Any database developer understands that indexing is extremely important for optimal query performance. Here we’ll attempt to get beyond adding one column per index to being more purposeful about intelligent index creation.

In order to be able to efficiently index you have to understand two important points: how your index type (B-Tree, Hash, etc) works and how your data is going to be accessed.

Using B-Tree Indexes

B-Tree indexes are the default index type for both the MyISAM and InnoDB storage engines, so if you’re not explicitly specifying an index type B-Tree is typically the type being used. (InnoDB technically uses a B+Tree structure) Without getting into the actual implementation of the structure, the important thing to know about a B-Tree index is columns are stored in order, based on the creation of the index. For an indexed column to be useful, all indexed columns further left must be referenced.

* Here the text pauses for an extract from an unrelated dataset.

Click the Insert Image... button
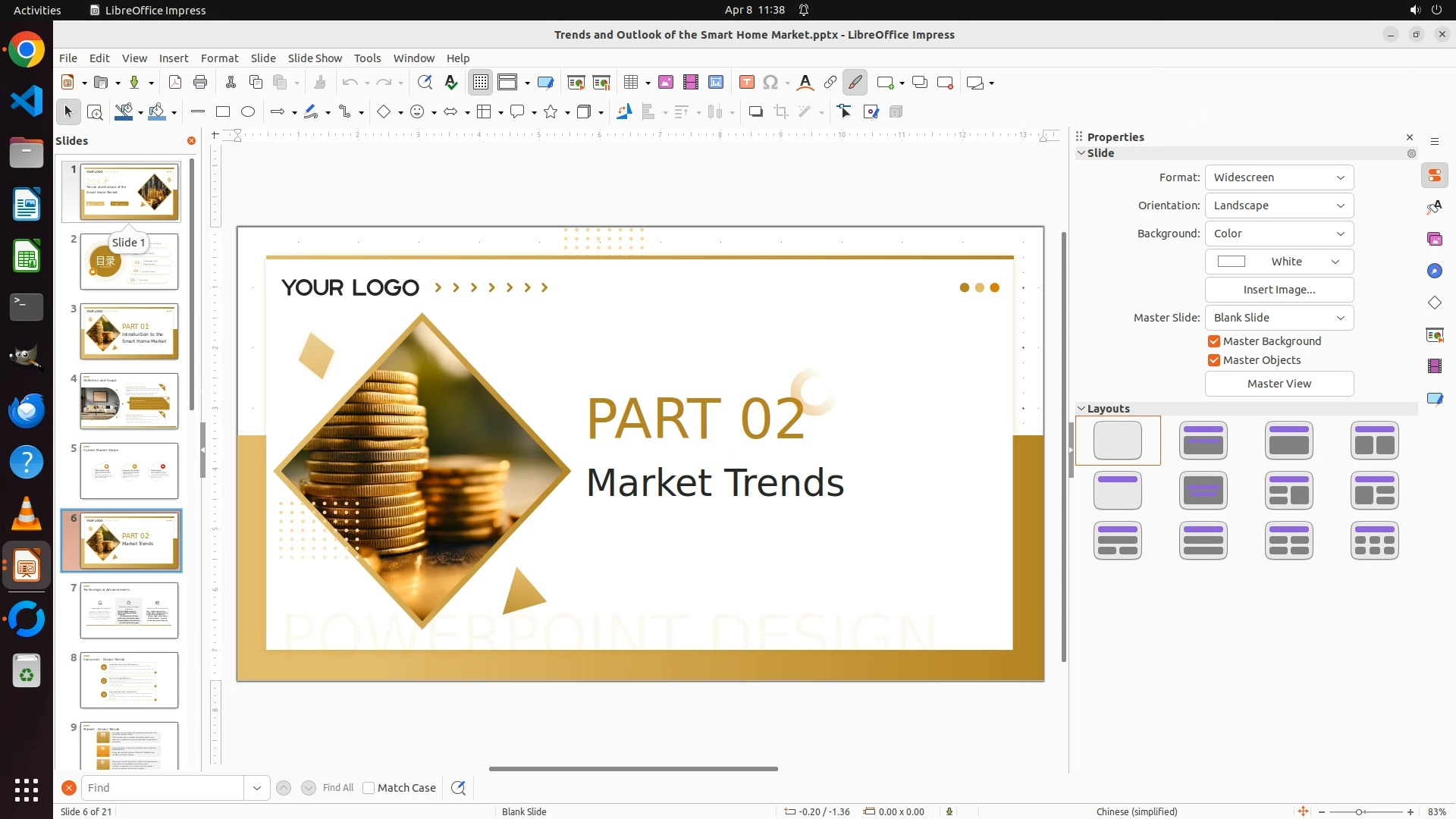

Suppose you have the following table:

title varchar(125) not null,
rating enum('G','PG','PG-13','R','NC-17','NR') not null,
runtime smallint not null,
release_date date not null,
synopsis text,
key(title, rating, runtime)

The multi-column key (title, rating, runtime) would be helpful for the following query types:

Finding rows with the title “Aliens” with an “R” rating and a runtime of 137 (all columns)
Finding rows with the title “Aliens” with an “R” rating (first two columns)
Finding rows between “Aliens” and “Fifth Element” (Matching a range)

It would not optimize the following:

Finding rows where title ends in a specific character or characters
Finding rows by rating, runtime or both (doesn’t use the leftmost column)

It would provide a limited optimization for:

Finding rows with the title “Batman” and a runtime of 120 (optimizes title, but not runtime, as rating is skipped)
Finding rows that start with “B” and have a “R” rating (conditions after a range (LIKE) can not be optimized)

As you can see, all the discussed limitations of a B-Tree index have to do with column order. To optimally index high performance tables, it may be necessary to create multiple indexes with the same columns, only in a different order.

Covering Indexes

B-Tree indexes have the opportunity to be used as covering indexes since they actually contain the data from the columns they’re indexing. Typically, an index provides a shortcut to access a row, but when a query only requires data already stored in the index, MySQL can return the data directly from the index rather than continuing on to the row. This can provide a dramatic performance improvement.